復職名人とは

療養中の支援・対応

「復職名人」が用いる手法の考え方や対応方法についてご紹介します。

療養中の支援

従来までの対応とは異なり、復帰直後からフルタイム勤務ができるように、療養中にしっかりと復帰に向けた準備をしてもらいます。会社としては、復帰準備が万全で業務に支障がないと判断できるまでは復職を許可しません。

具体的には療養中は次のステップを踏んで対応します。各ステップで休職者本人から提出してもらう様式があり、ルールとマニュアルに沿って淡々と対応することになります。

1.療養開始

通常通り勤務できていないのであれば、休むしかありません。療養説明書を用いて療養開始後の手続きを説明し、療養を開始します。また合わせて、主治医に対して、復帰基準をお伝えします。

2.療養専念期

この期間は療養(服薬と休養)に専念する期間です。週1回の『療養状況報告書』を提出してもらいます。療養が一段落して、定期的な報告ができるようになったら、次の段階に進みます。

3.復帰準備期

病状が安定し、復帰に向けて準備を進める期間です。復帰した後に「通常の労務管理下において仕事がきちんとできる」ようにするための重要な期間です。この期間で復帰基準を満たすことを目指して、復帰準備に取り組んでもらいます。
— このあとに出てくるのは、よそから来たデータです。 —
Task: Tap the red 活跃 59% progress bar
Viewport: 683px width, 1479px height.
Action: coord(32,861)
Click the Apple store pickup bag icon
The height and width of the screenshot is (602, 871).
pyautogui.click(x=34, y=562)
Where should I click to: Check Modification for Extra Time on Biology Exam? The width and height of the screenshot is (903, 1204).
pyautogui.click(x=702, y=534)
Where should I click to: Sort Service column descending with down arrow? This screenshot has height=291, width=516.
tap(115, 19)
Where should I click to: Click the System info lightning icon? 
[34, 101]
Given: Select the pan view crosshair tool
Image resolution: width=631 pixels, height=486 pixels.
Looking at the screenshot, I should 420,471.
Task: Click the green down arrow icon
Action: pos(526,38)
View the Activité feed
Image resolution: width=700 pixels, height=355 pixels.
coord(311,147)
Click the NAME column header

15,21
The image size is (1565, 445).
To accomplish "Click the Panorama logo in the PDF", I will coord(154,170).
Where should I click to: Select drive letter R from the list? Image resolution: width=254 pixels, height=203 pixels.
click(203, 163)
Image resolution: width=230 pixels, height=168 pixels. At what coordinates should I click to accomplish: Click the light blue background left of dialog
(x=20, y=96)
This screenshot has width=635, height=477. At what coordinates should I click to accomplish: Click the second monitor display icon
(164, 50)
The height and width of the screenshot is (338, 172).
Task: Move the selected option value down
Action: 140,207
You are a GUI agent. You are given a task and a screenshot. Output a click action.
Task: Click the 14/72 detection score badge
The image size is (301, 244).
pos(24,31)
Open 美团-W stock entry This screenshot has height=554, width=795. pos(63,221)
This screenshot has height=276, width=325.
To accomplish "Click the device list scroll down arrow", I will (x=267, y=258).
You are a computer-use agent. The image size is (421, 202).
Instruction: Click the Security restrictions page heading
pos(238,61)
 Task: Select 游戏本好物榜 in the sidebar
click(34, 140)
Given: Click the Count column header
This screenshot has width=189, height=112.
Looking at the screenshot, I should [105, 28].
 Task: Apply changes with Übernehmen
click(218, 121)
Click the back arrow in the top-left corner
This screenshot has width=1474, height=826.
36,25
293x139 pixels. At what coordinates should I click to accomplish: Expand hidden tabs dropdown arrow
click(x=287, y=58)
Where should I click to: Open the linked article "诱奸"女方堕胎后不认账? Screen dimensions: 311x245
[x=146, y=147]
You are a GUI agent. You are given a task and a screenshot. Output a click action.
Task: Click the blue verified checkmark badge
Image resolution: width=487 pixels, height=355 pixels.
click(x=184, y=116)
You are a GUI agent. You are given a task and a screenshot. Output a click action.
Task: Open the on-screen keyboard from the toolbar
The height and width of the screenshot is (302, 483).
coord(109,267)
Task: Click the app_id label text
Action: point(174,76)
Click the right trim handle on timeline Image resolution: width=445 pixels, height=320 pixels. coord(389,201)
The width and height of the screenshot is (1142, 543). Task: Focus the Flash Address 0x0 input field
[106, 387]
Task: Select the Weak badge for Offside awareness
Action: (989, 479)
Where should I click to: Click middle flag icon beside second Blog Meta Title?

具体的には引き続き『復帰準備状況報告書』を週1回提出してもらます。一定程度準備ができたことが確認できた段階で『復帰準備状況確認シート』を提出してもらい、仕事ができそうか人事および上司が確認します。

4.復帰検討期

実際に復帰可能な程度にまで回復しているかどうか、慎重に判断する時期です。『復帰申請書』と『主治医意見書』、そしてこれまでに提出された書類をもとに、最終的な復帰判定を行います。関係者全員の意見がそろってから、正式な復職を発令します。

5.復帰支援期

復帰後、一定の配慮を行う期間です。配慮期間後は、通常の労務管理下に戻します。なお、「一定の配慮」として時間外労働の免除と通院への配慮を1カ月間のみ行います。2カ月目からは上司の裁量で徐々に時間外労働を命じ、3カ月目からは通常の労務管理下=他の従業員と同じように時間外労働も命じます。